Monday, April 29, 2013

Psychological Consequences of CBRNE Terrorism



A reporter from the Times of Israel interviewed me recently for an article. She had come across a chapter I had written on CBRNE (chemical, biological, radiological, nuclear, high-Explosive) terrorism. The chapter content supplies much of the background for the article. You can read the news article here. An excerpt:

During World War I — the first war in modern history that included the widespread use of chemical weapons — 500 soldiers of the US Army’s 3rd Division exhibited debilitating symptoms of gas exposure: chest pain, difficulty breathing, and blurred vision. It was later discovered that the division had never been exposed to a chemical agent. The press quickly dubbed the phenomenon “gas mania.”

 
Seventy years later, during the six-week Iran-Iraq War of the Cities of 1988, at least 100,000 (some estimate as many as 1.5 million) residents fled Tehran in response to Saddam Hussein’s threat to load chemical warheads onto the Scud missiles that were hitting the Iranian capital.

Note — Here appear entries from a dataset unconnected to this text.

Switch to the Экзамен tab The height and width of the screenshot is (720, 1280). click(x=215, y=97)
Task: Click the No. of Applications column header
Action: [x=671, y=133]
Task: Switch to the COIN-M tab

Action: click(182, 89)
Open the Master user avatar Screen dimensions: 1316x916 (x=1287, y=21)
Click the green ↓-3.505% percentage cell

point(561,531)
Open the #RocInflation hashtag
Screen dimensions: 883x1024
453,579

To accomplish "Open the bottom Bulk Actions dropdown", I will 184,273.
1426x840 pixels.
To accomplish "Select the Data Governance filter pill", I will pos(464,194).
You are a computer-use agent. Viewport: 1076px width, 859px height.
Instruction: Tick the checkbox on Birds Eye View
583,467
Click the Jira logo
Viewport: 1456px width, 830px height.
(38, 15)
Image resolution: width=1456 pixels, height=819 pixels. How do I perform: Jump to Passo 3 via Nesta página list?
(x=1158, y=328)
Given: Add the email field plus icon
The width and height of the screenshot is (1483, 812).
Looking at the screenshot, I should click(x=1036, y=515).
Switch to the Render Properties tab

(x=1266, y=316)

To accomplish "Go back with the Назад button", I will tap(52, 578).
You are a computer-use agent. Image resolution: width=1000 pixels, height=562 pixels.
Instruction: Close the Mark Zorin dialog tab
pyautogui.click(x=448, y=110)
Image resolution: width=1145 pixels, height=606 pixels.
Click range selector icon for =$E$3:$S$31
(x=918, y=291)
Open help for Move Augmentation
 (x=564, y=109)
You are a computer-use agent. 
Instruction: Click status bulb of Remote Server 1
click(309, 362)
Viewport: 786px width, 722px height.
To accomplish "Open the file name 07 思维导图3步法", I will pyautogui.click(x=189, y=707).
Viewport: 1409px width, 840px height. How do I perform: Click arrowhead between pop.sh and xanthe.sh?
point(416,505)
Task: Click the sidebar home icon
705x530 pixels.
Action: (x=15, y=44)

In 1991, during the Gulf War, nine people were killed as a result of missile attacks on Israel, seven of whom died by suffocating inside their gas masks when they failed to release the airtight cap. Twenty-seven percent of all injuries during this time were the result of unnecessary atropine injections.

“The punchline in all these events, of course, is that chemical weapons weren’t even used. Just the rumor — the threat — of chemical weapons was enough to cause something of that magnitude,” said Glenn Sullivan, a psychologist who co-authored a book on the psychology of terrorism.

But research also suggests that Israelis are particularly adept at habituating to recurring stressors when compared to people of other nations.

I'm not sure that Israelis are better at habituating to stressors, but that seems to be the point of the article.